# Just don't get it yet



## oldsman (Mar 19, 2011)

Just got my package from the 'Tude and went from excited to pissed in under a minute.Nothing but a shirt.I hope this isn't what I spent over 120 dollars on.I'm kinda hoping this is only the free shirt from the promo and there is another package still in transit.But it also seems like a good scam,send out only shirts so they can say their system says it was delivered and we are SOL.I'm fixing to contact them though being the weekend I doubt they respond till Monday.Has this ever happened to any one else like this?


----------



## v35b (Mar 19, 2011)

Sorry to hear...I.m still waiting for my delivery...Let us know what happens...


----------



## SensiStarFan (Mar 19, 2011)

strange, I would say it was a mistake, other people that ordered got their beans.  
-SSF-


----------



## oldsman (Mar 19, 2011)

I'm not like freaking out,yet.I'm giving them the benefit of doubt before I go ranting and bad mouthing anybody.Nothing I can really do till Monday anyhow.I was supposed to get 2 shirts so I'm kinda hoping this shirt maybe got left out of my real order and was sent by itself and just got here first.I'm hoping they don't just say they show it was delivered and that's all they do.Then I shall get on the warpath.


----------



## v35b (Mar 19, 2011)

Do u think they could have put everything u ordered in the package u recieved?


----------



## AcesUp (Mar 19, 2011)

My thoughts exactely V


----------



## TheKlonedRanger (Mar 19, 2011)

Yeah, they can be pretty stealthy.
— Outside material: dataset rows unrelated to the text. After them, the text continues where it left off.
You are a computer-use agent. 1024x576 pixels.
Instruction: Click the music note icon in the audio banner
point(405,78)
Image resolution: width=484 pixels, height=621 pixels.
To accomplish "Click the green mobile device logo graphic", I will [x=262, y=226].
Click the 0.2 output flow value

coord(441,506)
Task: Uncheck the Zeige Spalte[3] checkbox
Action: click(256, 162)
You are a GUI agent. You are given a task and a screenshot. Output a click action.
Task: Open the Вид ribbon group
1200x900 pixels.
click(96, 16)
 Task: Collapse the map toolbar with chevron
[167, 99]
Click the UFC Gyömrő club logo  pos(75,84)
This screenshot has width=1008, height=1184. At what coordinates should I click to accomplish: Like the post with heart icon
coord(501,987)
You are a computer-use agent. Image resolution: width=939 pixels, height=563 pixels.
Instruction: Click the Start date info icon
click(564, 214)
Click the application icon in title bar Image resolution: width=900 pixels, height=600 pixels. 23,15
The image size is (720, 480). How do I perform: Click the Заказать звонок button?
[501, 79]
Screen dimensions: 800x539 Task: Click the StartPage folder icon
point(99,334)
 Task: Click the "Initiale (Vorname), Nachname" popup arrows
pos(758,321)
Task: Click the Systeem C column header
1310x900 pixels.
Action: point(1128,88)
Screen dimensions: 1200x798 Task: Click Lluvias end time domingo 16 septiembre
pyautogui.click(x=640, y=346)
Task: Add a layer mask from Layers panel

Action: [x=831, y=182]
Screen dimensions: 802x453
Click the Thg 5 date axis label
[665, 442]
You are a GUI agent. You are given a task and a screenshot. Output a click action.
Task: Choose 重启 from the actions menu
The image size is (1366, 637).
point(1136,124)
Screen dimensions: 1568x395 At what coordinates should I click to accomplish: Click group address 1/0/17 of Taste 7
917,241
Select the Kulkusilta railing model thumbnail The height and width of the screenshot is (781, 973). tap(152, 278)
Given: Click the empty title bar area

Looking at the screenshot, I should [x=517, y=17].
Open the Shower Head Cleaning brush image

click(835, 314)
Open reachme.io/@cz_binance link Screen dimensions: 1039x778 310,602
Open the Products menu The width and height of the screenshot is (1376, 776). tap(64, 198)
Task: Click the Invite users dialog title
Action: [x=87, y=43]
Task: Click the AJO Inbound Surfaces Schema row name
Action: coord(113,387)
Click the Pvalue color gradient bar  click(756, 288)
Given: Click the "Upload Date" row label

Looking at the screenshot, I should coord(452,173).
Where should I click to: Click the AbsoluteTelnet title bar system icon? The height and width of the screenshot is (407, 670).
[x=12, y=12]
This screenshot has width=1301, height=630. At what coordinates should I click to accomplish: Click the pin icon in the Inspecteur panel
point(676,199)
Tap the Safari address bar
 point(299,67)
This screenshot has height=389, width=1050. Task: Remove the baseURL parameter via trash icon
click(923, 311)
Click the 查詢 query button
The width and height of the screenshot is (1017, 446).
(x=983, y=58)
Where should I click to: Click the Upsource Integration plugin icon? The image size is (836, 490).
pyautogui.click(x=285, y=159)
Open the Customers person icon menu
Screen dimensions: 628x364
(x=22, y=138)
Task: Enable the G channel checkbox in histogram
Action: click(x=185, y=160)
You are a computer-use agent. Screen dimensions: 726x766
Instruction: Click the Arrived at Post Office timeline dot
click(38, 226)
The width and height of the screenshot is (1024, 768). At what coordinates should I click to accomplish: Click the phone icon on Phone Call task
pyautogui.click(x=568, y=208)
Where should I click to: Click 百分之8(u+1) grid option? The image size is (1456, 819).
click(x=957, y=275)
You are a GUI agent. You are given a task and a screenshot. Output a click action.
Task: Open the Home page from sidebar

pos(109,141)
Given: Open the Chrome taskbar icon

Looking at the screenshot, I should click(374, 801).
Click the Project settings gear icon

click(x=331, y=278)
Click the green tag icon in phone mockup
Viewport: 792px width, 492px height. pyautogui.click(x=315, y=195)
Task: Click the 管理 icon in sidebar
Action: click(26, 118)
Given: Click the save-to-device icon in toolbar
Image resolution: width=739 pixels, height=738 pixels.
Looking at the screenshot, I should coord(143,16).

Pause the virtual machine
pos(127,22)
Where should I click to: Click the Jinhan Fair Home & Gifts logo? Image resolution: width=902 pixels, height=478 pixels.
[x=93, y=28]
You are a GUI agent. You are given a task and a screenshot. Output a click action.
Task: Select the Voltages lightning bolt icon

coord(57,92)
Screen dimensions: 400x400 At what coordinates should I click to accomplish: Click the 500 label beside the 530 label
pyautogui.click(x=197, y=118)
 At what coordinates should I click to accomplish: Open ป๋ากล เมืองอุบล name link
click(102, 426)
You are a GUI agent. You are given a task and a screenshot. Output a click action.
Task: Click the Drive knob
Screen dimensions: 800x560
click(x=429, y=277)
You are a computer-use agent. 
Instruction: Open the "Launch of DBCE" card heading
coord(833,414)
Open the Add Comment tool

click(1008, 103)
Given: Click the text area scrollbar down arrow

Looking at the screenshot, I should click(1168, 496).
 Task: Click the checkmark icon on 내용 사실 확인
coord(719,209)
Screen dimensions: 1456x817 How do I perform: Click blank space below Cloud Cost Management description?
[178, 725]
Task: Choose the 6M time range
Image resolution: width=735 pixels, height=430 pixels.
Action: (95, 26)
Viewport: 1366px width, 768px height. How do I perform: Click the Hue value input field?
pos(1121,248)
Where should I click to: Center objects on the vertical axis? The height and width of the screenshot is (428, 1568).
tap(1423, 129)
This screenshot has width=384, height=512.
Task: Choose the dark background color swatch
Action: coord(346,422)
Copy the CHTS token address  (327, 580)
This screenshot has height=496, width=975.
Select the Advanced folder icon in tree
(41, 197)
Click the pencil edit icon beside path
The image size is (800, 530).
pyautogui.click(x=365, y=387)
Make sure you check it good before throwing anything away. The tude is legit.


----------



## bi0phreak420 (Mar 19, 2011)

yeah i havent gottin a damn thing either im pissed


----------



## v35b (Mar 19, 2011)

bi0phreak420 said:
			
		

> yeah i havent gottin a damn thing either im pissed


 
Just think...Maybe the tude screwed up and put all his beans in your order,and because of the extra wieght of your package it's taking longer to deliver....U think?


----------



## SensiStarFan (Mar 19, 2011)

I'm pretty sure if they were sending you two packages they would have given you two tracking numbers for usps.  I checked mine and know it came into the US, I'm just waiting on the mail to deliver it.

-SSF-


----------



## bi0phreak420 (Mar 19, 2011)

Yeah im sure thats it


			
				v35b said:
			
		

> Just think...Maybe the tude screwed up and put all his beans in your order,and because of the extra wieght of your package it's taking longer to deliver....U think?


----------



## oldsman (Mar 19, 2011)

I haven't disposed of anything yet.I have checked everything over and over and over.I've not found anything.Maybe I have to wait for the invisibilty spell to wear off before I can find them.


----------



## oldsman (Mar 19, 2011)

v35b said:
			
		

> Do u think they could have put everything u ordered in the package u recieved?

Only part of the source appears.